Day 11
Torres del PaineII
Segundo día en Paine. Hoy nos dirigimos a la base de Torres del Paine.
Torres Paine y Campamento Chileno
Si ayer dedicamos el día a los Cuernos, hoy le toca el turno a Torres Paine, el verdadero símbolo del parque. Esta vez entramos desde sector este pasando entre numerosos guanacos disfrutando del frescor de la mañana. Hemos descubierto que el guanaco, al igual que el ñandú, es comestible y a partir de ahora tendremos cuidado con los menús que nos ofrezcan. El día sigue siendo hermoso, aunque ya no tenga el esplendor único de ayer. Entramos al parque por el este, por la Guardería Laguna Amarga. Sentimos la primera emoción. cruzar un puente que se parece al bonsái del de Brooklyn. Por debajo corre un torrente vertiginoso, la anchura permite el paso mesurado de un coche (tras una cuidadosa comprobación de los datos del vehículo en el folleto) y el peso está limitado a 1.500 kg en total, salvo recomendación de dejar bajar a los pasajeros. Condicionados por todas estas prescripciones volvemos brevemente a la entrada donde están apostados los guardaparques, a quienes pedimos aclaraciones. Nos dicen que crucemos con calma que no debe pasar nada. Lo cual lo hacemos con cierta precaución, también porque ir más rápido coincidiría con rayar los costados. Dejamos el vehículo en el Hotel Las Torres e iniciamos un recorrido de casi 3 horas, correspondientes a 1.000 m. de diferencia de altitud. Mientras estamos en el bosque, apenas se siente una ligera lluvia en medio del calor húmedo, pero los árboles impiden que el agua se filtre. bajemos a campamento chileno (también hay un refugio) para llegar al de Torres, que conduce a un tramo final de fuerte subida para salir bajo los imponentes campanarios de Torres. Mientras tanto la lluvia da paso a un cálido sol que lo ilumina todo menos la cima de las Torres. Las cumbres quedan envueltas en un halo de nubes que van y vienen y que de vez en cuando dejan brillar las cumbres. Por la tarde el sol se apoderará de todo el parque, a excepción de nuestras cimas que ahora están casi completamente libres de nubes pero con el fondo gris, lo cual no es raro. Sin embargo, se puede apreciar plenamente su majestuosidad, lo que justifica sobradamente su fama.
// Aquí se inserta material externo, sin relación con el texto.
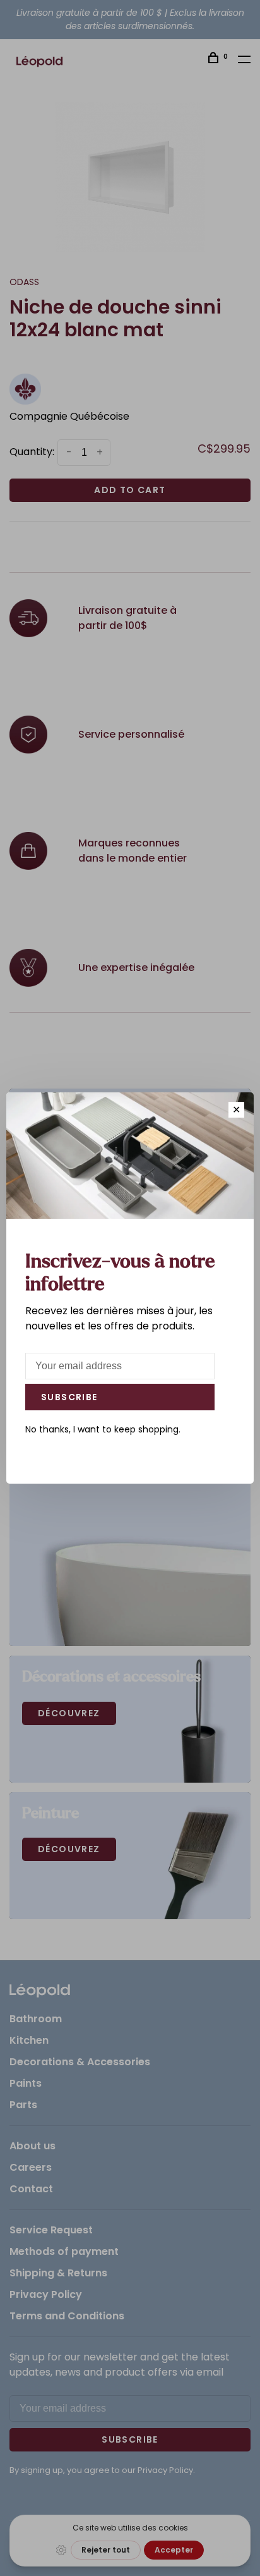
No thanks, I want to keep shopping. (102, 1429)
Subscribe (69, 1397)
Laguna Azul y Cascada Paine
En el camino de regreso pasamos por Laguna Azul, con las torres estrictamente al fondo. El nombre dice mucho de a lo que nos enfrentamos. En el camino que conduce a la laguna nos encontramos con el Cascada Paine, del que no sabíamos mucho pero que por sí solo habría valido la pena el desvío.

Las sombras empiezan a alargarse y no nos cansamos de mirar las muchas guanacos quienes en grupo disfrutan de este último trozo de la tarde. Son muchas pequeñas escenas de un teatro: la pequeño que apesta leche de la madre, los jóvenes del rebaño ahuyentan al mayor que intenta regresar, etc. Esta noche logramos regresar temprano y podemos regalarnos una cena tranquila: vamos al restaurante Don Jorge y nos toca la parrillada, una mezcla de carnes a la parrilla que contiene ternera, cordero, pollo, morcilla y chorizo. Todo lo necesario para quitarte ese “mínimo” de apetito. Los postres van desde mousse de calafate hasta flan casero. En el restaurante, cuando estamos a punto de terminar las libaciones, se preparan para preparar la cena del día siguiente. Para este fin cuelgan unos corderos para asado, que se ponen en la hoguera para ser cocinados al día siguiente. Dicen que se les debe dejar madurar así para ser mejores. Sólo sabemos que cuando pasan a la mañana siguiente su aspecto no es el más apetecible, pero no tenemos dudas de que lo será en cuanto se encienda el fuego del medio. Para Nochevieja tienen previsto preparar 6 corderos. Los tres primeros empezarán a dar vueltas al fuego sobre las 14:00 horas mientras que los siguientes empezarán 3 horas más tarde, que es el tiempo necesario para cocinar el asado al palo. Un sueño reparador y legítimo nos consolará de nuestros esfuerzos.